Threatpost has reached out to Nikkei America for further details.
Information is currently scant due to maintaining “the confidentiality of the investigation by relevant authorities,” but experts told Threatpost that the incident appears to have tell-tale signs that it is a form of BEC called vendor email compromise (VEC), where a third party is compromised and their account is then used for the attack.
“This type of attack (VEC) has been on the rise among BEC actors and is extremely difficult to detect,” Ronnie Tokazowski, senior threat researcher with Agari, told Threatpost. “In many cases that we’ve observed, actors will compromise the inboxes of third-party accounts for vendors via credential phishing, and once they have the credentials, will attempt to log into the account.”
Tokazowski said that if the attackers are successful in first compromising the vendor, they then typically go down one of two paths.
The first attack path involves setting up an email-forwarding rule on the vendor’s email so that the attacker can watch the emails as they come through, looking for opportunities to send an updated invoice with new banking information linked to an account under control by the malign actor. In the second type of VEC attack, attackers send the “updated invoice” from the compromised account rather than their own, making it appear 100 percent legitimate to the recipient.
“With the actors being able to see the email chain, communications, having known subject lines and informal communication with the intended victim, it’s becoming extremely difficult for end users to detect these attacks on their own,” Tokazowski told Threatpost. “Traditionally, we have told users to look for email accounts that they aren’t used to seeing, but how do you communicate that with a user who works with the vendor day in, day out, helping fulfill invoices?”
In fact, BEC scams are squeezing more money than ever out of victims, with losses from the attacks almost doubling year-over-year in 2018 to reach $1.2 billion, according to the FBI’s annual Internet Crime Report (IC3) released in April.
That’s because BEC groups continue to become more sophisticated, with recently uncovered groups like Silent Starling, Scattered Canary, London Blue and Scarlet Widow switching up their tactics to siphon millions from businesses.
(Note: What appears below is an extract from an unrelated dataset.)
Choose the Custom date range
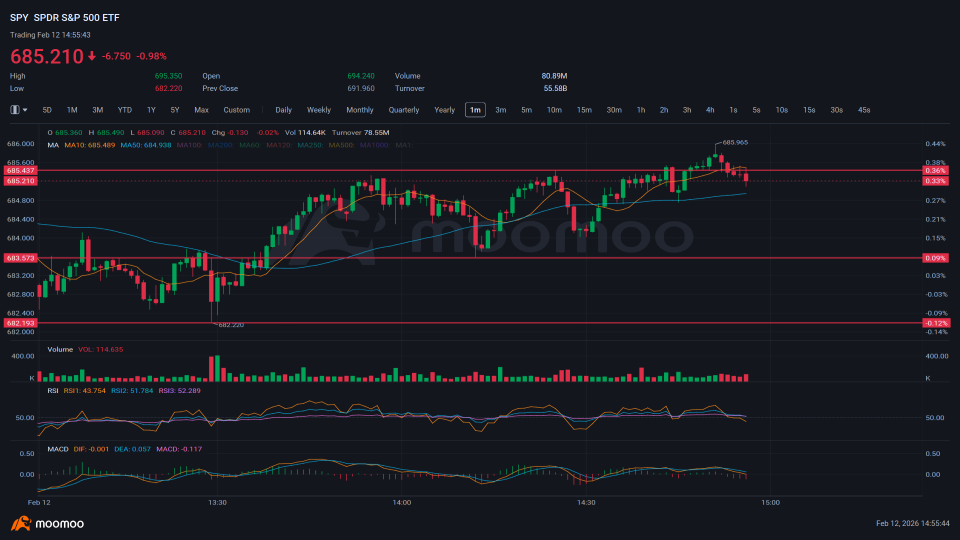960x540 pixels. tap(236, 110)
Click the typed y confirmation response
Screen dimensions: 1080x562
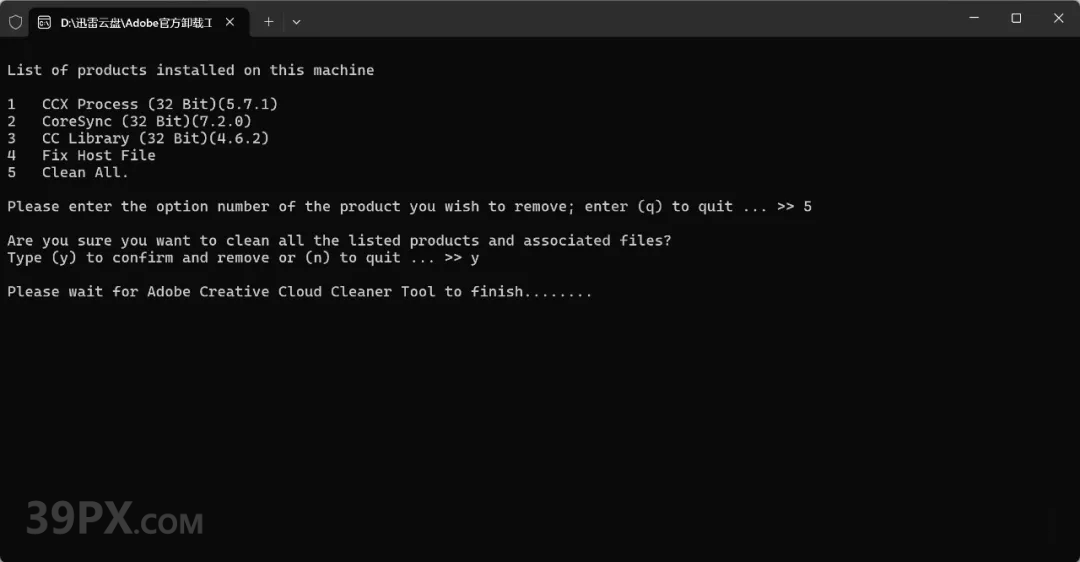[x=475, y=258]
“One of the first protections third-party vendors need to do is enable [two-factor authentication] on accounts, as if passwords do get leaked or brute-forced in credential-stuffing attacks, they still need another piece of information to gain access to the email account,” Tokazowski told Threatpost. “Secondly, make sure email-forward rules are not set up accounts and if they are, verify with the user to make sure they were intended. Third, make sure the X-Originating-IP address and other headers match the infrastructure that’s known for sending the emails.”